*** Given information ***

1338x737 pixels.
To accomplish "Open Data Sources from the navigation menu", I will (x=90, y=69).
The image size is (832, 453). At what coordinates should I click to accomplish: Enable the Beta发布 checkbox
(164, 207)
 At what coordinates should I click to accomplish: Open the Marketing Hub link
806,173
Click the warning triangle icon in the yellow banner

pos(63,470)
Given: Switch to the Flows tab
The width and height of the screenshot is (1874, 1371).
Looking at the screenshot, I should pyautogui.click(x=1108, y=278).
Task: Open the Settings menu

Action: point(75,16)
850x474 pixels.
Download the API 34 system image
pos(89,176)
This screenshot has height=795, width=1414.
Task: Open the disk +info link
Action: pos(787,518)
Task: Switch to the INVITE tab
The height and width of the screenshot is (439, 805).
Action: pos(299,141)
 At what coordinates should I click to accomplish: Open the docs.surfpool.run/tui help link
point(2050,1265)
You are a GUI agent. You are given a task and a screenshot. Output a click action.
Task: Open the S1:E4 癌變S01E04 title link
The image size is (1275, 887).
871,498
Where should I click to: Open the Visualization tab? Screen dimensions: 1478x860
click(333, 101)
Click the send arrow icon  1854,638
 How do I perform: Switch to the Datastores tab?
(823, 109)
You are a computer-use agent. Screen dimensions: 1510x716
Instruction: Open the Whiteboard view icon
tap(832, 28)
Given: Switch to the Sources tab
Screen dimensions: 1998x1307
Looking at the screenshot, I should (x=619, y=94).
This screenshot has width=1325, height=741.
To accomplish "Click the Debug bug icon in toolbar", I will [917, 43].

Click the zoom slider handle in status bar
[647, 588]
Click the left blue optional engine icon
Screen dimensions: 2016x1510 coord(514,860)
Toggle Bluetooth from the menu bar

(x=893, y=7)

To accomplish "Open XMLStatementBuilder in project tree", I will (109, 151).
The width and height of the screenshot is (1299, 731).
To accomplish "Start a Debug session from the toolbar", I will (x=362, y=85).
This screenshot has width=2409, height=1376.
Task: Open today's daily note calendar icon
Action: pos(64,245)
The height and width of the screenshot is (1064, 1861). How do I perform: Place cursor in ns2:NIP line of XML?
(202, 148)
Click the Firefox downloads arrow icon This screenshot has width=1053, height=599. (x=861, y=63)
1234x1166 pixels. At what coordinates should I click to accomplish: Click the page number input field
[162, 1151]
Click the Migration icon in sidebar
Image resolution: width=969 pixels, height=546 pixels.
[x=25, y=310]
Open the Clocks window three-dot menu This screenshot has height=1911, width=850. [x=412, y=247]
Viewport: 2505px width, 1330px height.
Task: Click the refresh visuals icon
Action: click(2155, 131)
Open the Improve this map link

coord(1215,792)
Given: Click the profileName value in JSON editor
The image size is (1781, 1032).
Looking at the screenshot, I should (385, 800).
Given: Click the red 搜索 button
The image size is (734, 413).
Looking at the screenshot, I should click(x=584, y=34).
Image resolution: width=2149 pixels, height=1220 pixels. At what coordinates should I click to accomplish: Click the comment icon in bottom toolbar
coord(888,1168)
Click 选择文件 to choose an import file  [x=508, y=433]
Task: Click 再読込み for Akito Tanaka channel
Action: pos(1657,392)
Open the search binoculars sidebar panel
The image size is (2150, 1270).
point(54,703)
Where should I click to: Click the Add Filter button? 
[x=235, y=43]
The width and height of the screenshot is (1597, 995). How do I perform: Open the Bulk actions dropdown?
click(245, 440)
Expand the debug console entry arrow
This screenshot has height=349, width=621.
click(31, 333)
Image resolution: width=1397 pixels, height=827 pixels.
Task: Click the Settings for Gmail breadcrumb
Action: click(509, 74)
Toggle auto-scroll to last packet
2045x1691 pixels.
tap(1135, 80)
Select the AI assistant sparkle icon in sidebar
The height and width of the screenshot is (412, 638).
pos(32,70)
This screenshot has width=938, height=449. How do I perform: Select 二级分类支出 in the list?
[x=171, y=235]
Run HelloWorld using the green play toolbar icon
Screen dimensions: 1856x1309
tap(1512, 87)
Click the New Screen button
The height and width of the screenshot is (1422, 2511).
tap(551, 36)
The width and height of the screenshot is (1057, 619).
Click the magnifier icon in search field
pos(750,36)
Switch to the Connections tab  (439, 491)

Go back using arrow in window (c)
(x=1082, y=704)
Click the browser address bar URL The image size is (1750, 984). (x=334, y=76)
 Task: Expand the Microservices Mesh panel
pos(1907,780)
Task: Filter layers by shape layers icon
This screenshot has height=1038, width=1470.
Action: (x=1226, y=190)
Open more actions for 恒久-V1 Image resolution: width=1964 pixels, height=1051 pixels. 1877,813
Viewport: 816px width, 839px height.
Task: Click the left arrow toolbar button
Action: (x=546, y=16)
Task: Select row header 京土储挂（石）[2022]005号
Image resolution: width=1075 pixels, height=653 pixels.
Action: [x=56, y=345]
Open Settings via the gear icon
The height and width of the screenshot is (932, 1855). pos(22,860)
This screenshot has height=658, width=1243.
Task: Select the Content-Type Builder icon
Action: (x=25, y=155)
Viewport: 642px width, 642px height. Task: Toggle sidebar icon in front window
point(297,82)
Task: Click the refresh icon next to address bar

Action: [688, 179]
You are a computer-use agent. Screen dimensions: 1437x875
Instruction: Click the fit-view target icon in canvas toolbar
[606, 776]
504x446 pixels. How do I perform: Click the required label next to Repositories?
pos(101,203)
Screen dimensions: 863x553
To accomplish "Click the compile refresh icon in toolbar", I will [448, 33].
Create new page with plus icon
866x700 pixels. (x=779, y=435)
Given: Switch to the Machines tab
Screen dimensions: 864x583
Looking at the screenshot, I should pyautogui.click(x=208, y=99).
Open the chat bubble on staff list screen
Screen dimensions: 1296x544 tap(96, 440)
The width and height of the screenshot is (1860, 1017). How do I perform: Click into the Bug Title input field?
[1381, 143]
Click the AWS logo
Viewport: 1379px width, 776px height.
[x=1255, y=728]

*** End of Given information ***

Which of the lines in the data contain the string "computer"? Return each one.

You are a computer-use agent. Screen dimensions: 1510x716
You are a computer-use agent. Screen dimensions: 1437x875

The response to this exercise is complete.